> **EXERCISE**
Lay out the records as a JSON list of strings, one string per line, starting at the beginning of the records and ending with the line that contains "click(186, 45)". Include that last line and skip any blank lines.

> **PROVIDED RECORDS**
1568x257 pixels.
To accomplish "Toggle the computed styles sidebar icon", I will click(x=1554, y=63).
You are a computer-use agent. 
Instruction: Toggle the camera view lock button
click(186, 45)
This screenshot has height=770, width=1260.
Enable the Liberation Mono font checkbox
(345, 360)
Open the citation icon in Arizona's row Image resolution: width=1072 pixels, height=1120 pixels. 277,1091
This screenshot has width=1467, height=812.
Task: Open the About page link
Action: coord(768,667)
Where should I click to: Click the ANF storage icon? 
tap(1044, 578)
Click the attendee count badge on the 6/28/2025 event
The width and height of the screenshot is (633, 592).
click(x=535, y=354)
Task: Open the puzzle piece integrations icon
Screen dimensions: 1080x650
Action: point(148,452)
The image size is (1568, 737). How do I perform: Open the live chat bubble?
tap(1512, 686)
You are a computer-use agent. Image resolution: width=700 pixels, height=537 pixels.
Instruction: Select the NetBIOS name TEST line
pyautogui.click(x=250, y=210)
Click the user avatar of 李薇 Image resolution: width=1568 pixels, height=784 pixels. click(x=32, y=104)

> **TASK ANSWER**
[
  "1568x257 pixels.",
  "To accomplish \"Toggle the computed styles sidebar icon\", I will click(x=1554, y=63).",
  "You are a computer-use agent. ",
  "Instruction: Toggle the camera view lock button",
  "click(186, 45)"
]